1. [Generative AI in the Real World: Aishwarya Naresh Reganti on Making AI Work in Production](https://www.oreilly.com/radar/podcast/generative-ai-in-the-real-world-aishwarya-naresh-reganti-on-making-ai-work-in-production/)
2. [Meet the Scope Creep Kraken](https://www.oreilly.com/radar/meet-the-scope-creep-kraken/)

---

### Generative AI in the Real World: Aishwarya Naresh Reganti on Making AI Work in Production
**Authors:** Ben Lorica and Aishwarya Naresh Reganti

*   **The 80-20 Flip in AI Development:** Traditional software development typically dedicates 80% of the time to building and 20% to post-launch maintenance [1]. Generative AI flips this ratio: developers spend about 20% of their time building and **80% of their time on "calibration,"** which involves continuously monitoring user behavior and adjusting the product to align with natural language interactions [2].
*   **The Importance of Data and Workflows:** A common mistake made by non-machine learning developers is neglecting to look closely at their data distribution [3]. **Taking the time to manually establish workflows, curate data, and set up agents** is an underrated but foundational step to maximizing AI performance [3, 4].
*   **Traditional Software Skills are Still Vital:** Traditional developers bring crucial design thinking to AI projects, such as building secure, scalable architectures around the model and treating the model as a nondeterministic API [5]. 
*   **Evals are a Process, Not a Buzzword:** The term "evaluations" or "evals" has been overhyped and poorly defined [6-8]. Evals represent a long, continuous process of calibrating a product, building a feedback flywheel, and conducting online A/B testing, rather than just hitting a static dataset of metrics [7, 8].
*   **Balancing Trade-offs in AI Products:** When building AI systems, teams must balance **performance, effort, cost, and latency** [9]. A recommended strategy is to start with a low-effort approach to see what is possible, focus on hitting performance targets for your dataset, and only optimize for cost and latency (like caching or using smaller models) once a functional prototype exists [9].
*   **When to Use an LLM Judge:** You should only replace human judgment with an LLM judge when you can **codify an evaluation framework and write it out as a rubric in natural language** [10]. For ambiguous tasks that require a specific brand voice or subjective reasoning, subject-matter experts (like marketers) are essential cross-functional collaborators [11, 12].
*   **Enterprise Adoption Prioritizes Internal Ops:** Between 70% and 80% of enterprise engagements focus on internal productivity and ops rather than customer-facing applications due to the severe PR risks associated with generative AI errors [13]. When AI is used in customer-facing scenarios, companies rely heavily on triaging systems to ensure humans oversee complex or high-risk interactions [14, 15].
*   **Model Neutrality vs. Personality:** Enterprises tend to stick with major vendor partnerships rather than swapping models, as baseline capabilities are converging rapidly [16, 17]. However, consumer applications rely heavily on a model's distinct "personality." Swapping models for consumer apps requires immense prompt reengineering, making model neutrality difficult to achieve [17-19].
*   **Career Advice for the AI Era:** Early-career professionals should strive to be **"agent native"**—meaning they instinctively understand how to delegate and augment workflows using AI tools [20, 21]. Building independent projects that solve personal pain points and sharing them publicly is a highly effective way to gain visibility and bypass traditional job application queues [22, 23].
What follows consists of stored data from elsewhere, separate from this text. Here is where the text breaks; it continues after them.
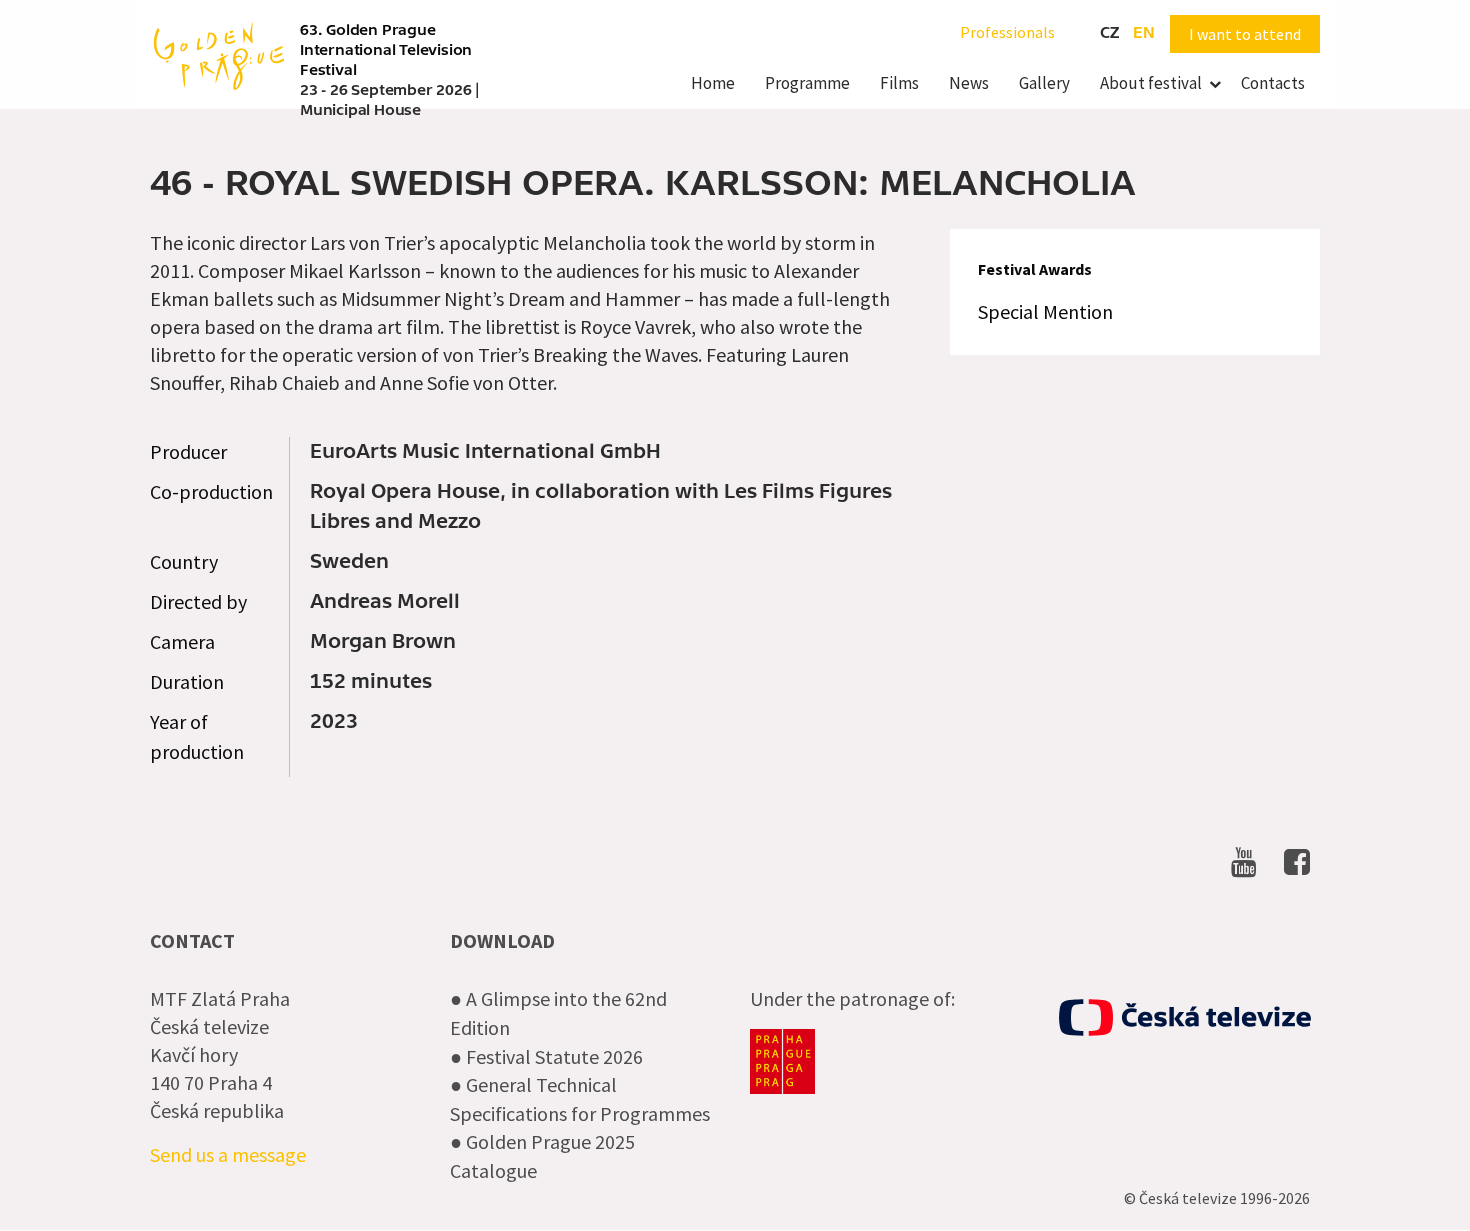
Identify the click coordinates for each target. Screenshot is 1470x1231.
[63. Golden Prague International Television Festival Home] (219, 54)
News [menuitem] (969, 83)
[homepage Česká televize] (1185, 1017)
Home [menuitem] (713, 83)
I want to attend (1245, 34)
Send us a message (228, 1154)
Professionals (1007, 32)
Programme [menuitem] (807, 83)
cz (1109, 33)
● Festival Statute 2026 (546, 1056)
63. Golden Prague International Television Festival (386, 50)
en (1144, 33)
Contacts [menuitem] (1273, 83)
### Meet the Scope Creep Kraken
**Author:** Tim O'Brien

*   **AI Removes the Friction of Scope Creep:** Scope creep existed long before AI, but AI accelerates its growth [24]. Previously, staffing constraints and the time required to build and test features naturally filtered out unnecessary additions. AI breaks this barrier by allowing models to generate complex code, like an entire Swift application, in minutes [24, 25]. 
*   **The Danger of "Tool-Driven Momentum":** Reckless project expansion usually starts with legitimate excitement rather than incompetence [25, 26]. Teams fall into **"confident improvisation,"** adding features just because the model can generate them quickly, subtly replacing deliberate design decisions with rapid demonstrations [26].
*   **The Illusion of Productivity vs. Integration Cost:** While AI increases output and makes teams feel highly productive, it masks the massive downstream integration costs [27]. Every new feature (or "tentacle" of the Kraken) brings a new maintenance obligation, requiring extensive testing and documentation, which pulls the project away from its original goal [27].
*   **Demonstrations Are Not Decisions:** The author emphasizes that a feature should not be considered complete just because an AI produced a convincing draft [28]. Teams easily confuse a successful rapid demonstration with a strategic decision [28].
*   **Restoring Project Discipline:** To fight the Scope Creep Kraken, teams need to put traditional project management friction back in place [28]. This requires keeping a written scope, actively identifying when a new "tentacle" is introduced, and rigorously asking how each new addition affects testing, support, and the future maintainability of the system [28, 29].